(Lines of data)
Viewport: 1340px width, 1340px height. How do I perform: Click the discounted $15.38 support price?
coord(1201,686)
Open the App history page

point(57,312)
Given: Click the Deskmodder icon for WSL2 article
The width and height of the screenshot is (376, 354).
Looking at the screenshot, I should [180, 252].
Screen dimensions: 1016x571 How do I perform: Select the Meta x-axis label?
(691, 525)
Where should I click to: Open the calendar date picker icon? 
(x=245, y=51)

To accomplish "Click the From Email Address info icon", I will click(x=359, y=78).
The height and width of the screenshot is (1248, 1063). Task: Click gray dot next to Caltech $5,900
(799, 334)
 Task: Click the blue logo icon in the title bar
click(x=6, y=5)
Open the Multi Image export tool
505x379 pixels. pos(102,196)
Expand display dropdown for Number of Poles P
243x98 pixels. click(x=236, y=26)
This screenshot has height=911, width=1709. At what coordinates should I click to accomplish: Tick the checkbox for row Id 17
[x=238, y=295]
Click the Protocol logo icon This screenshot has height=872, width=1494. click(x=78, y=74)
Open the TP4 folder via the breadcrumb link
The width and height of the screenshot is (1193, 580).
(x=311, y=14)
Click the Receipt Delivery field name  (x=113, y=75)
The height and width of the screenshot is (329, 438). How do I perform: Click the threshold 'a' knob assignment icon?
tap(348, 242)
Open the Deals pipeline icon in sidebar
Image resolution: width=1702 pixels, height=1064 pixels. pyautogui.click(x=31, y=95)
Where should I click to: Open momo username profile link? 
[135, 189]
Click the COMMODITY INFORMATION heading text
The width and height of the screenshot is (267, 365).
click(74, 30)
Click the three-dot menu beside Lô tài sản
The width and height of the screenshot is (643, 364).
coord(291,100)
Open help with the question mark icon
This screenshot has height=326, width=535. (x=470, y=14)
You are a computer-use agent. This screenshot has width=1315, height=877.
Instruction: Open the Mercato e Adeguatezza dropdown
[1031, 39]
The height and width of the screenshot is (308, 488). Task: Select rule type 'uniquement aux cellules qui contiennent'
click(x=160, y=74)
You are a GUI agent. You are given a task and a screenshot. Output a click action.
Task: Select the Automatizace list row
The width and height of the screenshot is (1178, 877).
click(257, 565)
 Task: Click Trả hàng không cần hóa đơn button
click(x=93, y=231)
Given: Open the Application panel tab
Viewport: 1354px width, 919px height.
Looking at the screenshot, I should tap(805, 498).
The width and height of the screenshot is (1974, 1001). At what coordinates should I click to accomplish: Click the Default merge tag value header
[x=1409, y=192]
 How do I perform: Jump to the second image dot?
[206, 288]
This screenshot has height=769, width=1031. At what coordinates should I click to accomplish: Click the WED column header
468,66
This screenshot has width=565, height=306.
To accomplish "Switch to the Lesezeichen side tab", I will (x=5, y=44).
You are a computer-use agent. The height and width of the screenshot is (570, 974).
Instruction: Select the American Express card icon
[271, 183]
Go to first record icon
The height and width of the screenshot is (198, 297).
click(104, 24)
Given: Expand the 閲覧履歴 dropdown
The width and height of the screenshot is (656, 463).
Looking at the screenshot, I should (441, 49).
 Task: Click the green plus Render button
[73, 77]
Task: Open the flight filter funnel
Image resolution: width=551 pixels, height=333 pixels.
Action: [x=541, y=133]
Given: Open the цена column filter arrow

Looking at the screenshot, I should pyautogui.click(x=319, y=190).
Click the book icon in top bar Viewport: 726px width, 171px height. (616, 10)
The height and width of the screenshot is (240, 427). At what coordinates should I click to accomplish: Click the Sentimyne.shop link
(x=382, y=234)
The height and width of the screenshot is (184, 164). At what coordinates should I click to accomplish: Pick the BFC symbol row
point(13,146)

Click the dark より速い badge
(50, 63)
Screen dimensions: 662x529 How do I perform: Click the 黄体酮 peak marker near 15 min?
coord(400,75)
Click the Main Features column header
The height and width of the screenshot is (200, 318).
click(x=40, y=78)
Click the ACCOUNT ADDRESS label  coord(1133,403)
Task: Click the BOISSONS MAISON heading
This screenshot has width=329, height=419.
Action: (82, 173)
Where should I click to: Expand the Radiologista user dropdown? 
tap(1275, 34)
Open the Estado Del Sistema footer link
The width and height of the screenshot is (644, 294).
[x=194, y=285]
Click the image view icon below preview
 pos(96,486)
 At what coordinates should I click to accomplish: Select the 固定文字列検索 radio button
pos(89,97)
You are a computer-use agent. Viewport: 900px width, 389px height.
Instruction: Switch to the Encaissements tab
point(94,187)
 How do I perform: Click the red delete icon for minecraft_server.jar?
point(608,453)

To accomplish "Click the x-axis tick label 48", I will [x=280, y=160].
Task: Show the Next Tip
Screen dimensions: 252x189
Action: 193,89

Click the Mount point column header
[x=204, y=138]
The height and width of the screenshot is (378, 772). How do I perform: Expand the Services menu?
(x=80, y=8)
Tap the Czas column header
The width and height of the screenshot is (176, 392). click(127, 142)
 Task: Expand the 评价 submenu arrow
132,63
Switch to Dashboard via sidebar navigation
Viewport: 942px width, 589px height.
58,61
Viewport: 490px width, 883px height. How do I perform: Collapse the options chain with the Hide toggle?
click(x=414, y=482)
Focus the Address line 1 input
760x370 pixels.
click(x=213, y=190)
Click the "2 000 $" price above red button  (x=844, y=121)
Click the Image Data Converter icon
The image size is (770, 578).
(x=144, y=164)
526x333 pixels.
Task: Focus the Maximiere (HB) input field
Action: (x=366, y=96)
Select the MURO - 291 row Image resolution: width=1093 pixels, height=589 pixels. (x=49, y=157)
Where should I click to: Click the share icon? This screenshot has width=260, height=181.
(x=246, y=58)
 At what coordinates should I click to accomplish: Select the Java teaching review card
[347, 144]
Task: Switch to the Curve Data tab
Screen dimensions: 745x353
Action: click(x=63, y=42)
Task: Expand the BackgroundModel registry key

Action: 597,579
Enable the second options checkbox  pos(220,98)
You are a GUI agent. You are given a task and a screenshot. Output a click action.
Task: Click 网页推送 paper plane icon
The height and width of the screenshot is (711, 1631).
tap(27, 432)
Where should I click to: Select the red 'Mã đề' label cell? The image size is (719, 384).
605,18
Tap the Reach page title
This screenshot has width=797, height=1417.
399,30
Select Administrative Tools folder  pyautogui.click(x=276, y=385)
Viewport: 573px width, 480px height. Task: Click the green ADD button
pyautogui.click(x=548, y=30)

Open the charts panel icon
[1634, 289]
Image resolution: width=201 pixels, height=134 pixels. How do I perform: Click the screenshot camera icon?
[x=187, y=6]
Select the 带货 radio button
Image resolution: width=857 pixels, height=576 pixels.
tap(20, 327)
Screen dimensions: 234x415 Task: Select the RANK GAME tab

[What is needed] Render the lines of data above as a numbered list, omitting blank lines.

[In response]
1. Viewport: 1340px width, 1340px height. How do I perform: Click the discounted $15.38 support price?
2. coord(1201,686)
3. Open the App history page
4. point(57,312)
5. Given: Click the Deskmodder icon for WSL2 article
6. The width and height of the screenshot is (376, 354).
7. Looking at the screenshot, I should [180, 252].
8. Screen dimensions: 1016x571 How do I perform: Select the Meta x-axis label?
9. (691, 525)
10. Where should I click to: Open the calendar date picker icon? 
11. (x=245, y=51)
12. To accomplish "Click the From Email Address info icon", I will click(x=359, y=78).
13. The height and width of the screenshot is (1248, 1063). Task: Click gray dot next to Caltech $5,900
14. (799, 334)
15.  Task: Click the blue logo icon in the title bar
16. click(x=6, y=5)
17. Open the Multi Image export tool
18. 505x379 pixels. pos(102,196)
19. Expand display dropdown for Number of Poles P
20. 243x98 pixels. click(x=236, y=26)
21. This screenshot has height=911, width=1709. At what coordinates should I click to accomplish: Tick the checkbox for row Id 17
22. [x=238, y=295]
23. Click the Protocol logo icon This screenshot has height=872, width=1494. click(x=78, y=74)
24. Open the TP4 folder via the breadcrumb link
25. The width and height of the screenshot is (1193, 580).
26. (x=311, y=14)
27. Click the Receipt Delivery field name  (x=113, y=75)
28. The height and width of the screenshot is (329, 438). How do I perform: Click the threshold 'a' knob assignment icon?
29. tap(348, 242)
30. Open the Deals pipeline icon in sidebar
31. Image resolution: width=1702 pixels, height=1064 pixels. pyautogui.click(x=31, y=95)
32. Where should I click to: Open momo username profile link? 
33. [135, 189]
34. Click the COMMODITY INFORMATION heading text
35. The width and height of the screenshot is (267, 365).
36. click(74, 30)
37. Click the three-dot menu beside Lô tài sản
38. The width and height of the screenshot is (643, 364).
39. coord(291,100)
40. Open help with the question mark icon
41. This screenshot has height=326, width=535. (x=470, y=14)
42. You are a computer-use agent. This screenshot has width=1315, height=877.
43. Instruction: Open the Mercato e Adeguatezza dropdown
44. [1031, 39]
45. The height and width of the screenshot is (308, 488). Task: Select rule type 'uniquement aux cellules qui contiennent'
46. click(x=160, y=74)
47. You are a GUI agent. You are given a task and a screenshot. Output a click action.
48. Task: Select the Automatizace list row
49. The width and height of the screenshot is (1178, 877).
50. click(257, 565)
51.  Task: Click Trả hàng không cần hóa đơn button
52. click(x=93, y=231)
53. Given: Open the Application panel tab
54. Viewport: 1354px width, 919px height.
55. Looking at the screenshot, I should tap(805, 498).
56. The width and height of the screenshot is (1974, 1001). At what coordinates should I click to accomplish: Click the Default merge tag value header
57. [x=1409, y=192]
58.  How do I perform: Jump to the second image dot?
59. [206, 288]
60. This screenshot has height=769, width=1031. At what coordinates should I click to accomplish: Click the WED column header
61. 468,66
62. This screenshot has width=565, height=306.
63. To accomplish "Switch to the Lesezeichen side tab", I will (x=5, y=44).
64. You are a computer-use agent. The height and width of the screenshot is (570, 974).
65. Instruction: Select the American Express card icon
66. [271, 183]
67. Go to first record icon
68. The height and width of the screenshot is (198, 297).
69. click(104, 24)
70. Given: Expand the 閲覧履歴 dropdown
71. The width and height of the screenshot is (656, 463).
72. Looking at the screenshot, I should (441, 49).
73.  Task: Click the green plus Render button
74. [73, 77]
75. Task: Open the flight filter funnel
76. Image resolution: width=551 pixels, height=333 pixels.
77. Action: [x=541, y=133]
78. Given: Open the цена column filter arrow
79. Looking at the screenshot, I should pyautogui.click(x=319, y=190).
80. Click the book icon in top bar Viewport: 726px width, 171px height. (616, 10)
81. The height and width of the screenshot is (240, 427). At what coordinates should I click to accomplish: Click the Sentimyne.shop link
82. (x=382, y=234)
83. The height and width of the screenshot is (184, 164). At what coordinates should I click to accomplish: Pick the BFC symbol row
84. point(13,146)
85. Click the dark より速い badge
86. (50, 63)
87. Screen dimensions: 662x529 How do I perform: Click the 黄体酮 peak marker near 15 min?
88. coord(400,75)
89. Click the Main Features column header
90. The height and width of the screenshot is (200, 318).
91. click(x=40, y=78)
92. Click the ACCOUNT ADDRESS label  coord(1133,403)
93. Task: Click the BOISSONS MAISON heading
94. This screenshot has width=329, height=419.
95. Action: (82, 173)
96. Where should I click to: Expand the Radiologista user dropdown? 
97. tap(1275, 34)
98. Open the Estado Del Sistema footer link
99. The width and height of the screenshot is (644, 294).
100. [x=194, y=285]
101. Click the image view icon below preview
102.  pos(96,486)
103.  At what coordinates should I click to accomplish: Select the 固定文字列検索 radio button
104. pos(89,97)
105. You are a computer-use agent. Viewport: 900px width, 389px height.
106. Instruction: Switch to the Encaissements tab
107. point(94,187)
108.  How do I perform: Click the red delete icon for minecraft_server.jar?
109. point(608,453)
110. To accomplish "Click the x-axis tick label 48", I will [x=280, y=160].
111. Task: Show the Next Tip
112. Screen dimensions: 252x189
113. Action: 193,89
114. Click the Mount point column header
115. [x=204, y=138]
116. The height and width of the screenshot is (378, 772). How do I perform: Expand the Services menu?
117. (x=80, y=8)
118. Tap the Czas column header
119. The width and height of the screenshot is (176, 392). click(127, 142)
120.  Task: Expand the 评价 submenu arrow
121. 132,63
122. Switch to Dashboard via sidebar navigation
123. Viewport: 942px width, 589px height.
124. 58,61
125. Viewport: 490px width, 883px height. How do I perform: Collapse the options chain with the Hide toggle?
126. click(x=414, y=482)
127. Focus the Address line 1 input
128. 760x370 pixels.
129. click(x=213, y=190)
130. Click the "2 000 $" price above red button  (x=844, y=121)
131. Click the Image Data Converter icon
132. The image size is (770, 578).
133. (x=144, y=164)
134. 526x333 pixels.
135. Task: Focus the Maximiere (HB) input field
136. Action: (x=366, y=96)
137. Select the MURO - 291 row Image resolution: width=1093 pixels, height=589 pixels. (x=49, y=157)
138. Where should I click to: Click the share icon? This screenshot has width=260, height=181.
139. (x=246, y=58)
140.  At what coordinates should I click to accomplish: Select the Java teaching review card
141. [347, 144]
142. Task: Switch to the Curve Data tab
143. Screen dimensions: 745x353
144. Action: click(x=63, y=42)
145. Task: Expand the BackgroundModel registry key
146. Action: 597,579
147. Enable the second options checkbox  pos(220,98)
148. You are a GUI agent. You are given a task and a screenshot. Output a click action.
149. Task: Click 网页推送 paper plane icon
150. The height and width of the screenshot is (711, 1631).
151. tap(27, 432)
152. Where should I click to: Select the red 'Mã đề' label cell? The image size is (719, 384).
153. 605,18
154. Tap the Reach page title
155. This screenshot has width=797, height=1417.
156. 399,30
157. Select Administrative Tools folder  pyautogui.click(x=276, y=385)
158. Viewport: 573px width, 480px height. Task: Click the green ADD button
159. pyautogui.click(x=548, y=30)
160. Open the charts panel icon
161. [1634, 289]
162. Image resolution: width=201 pixels, height=134 pixels. How do I perform: Click the screenshot camera icon?
163. [x=187, y=6]
164. Select the 带货 radio button
165. Image resolution: width=857 pixels, height=576 pixels.
166. tap(20, 327)
167. Screen dimensions: 234x415 Task: Select the RANK GAME tab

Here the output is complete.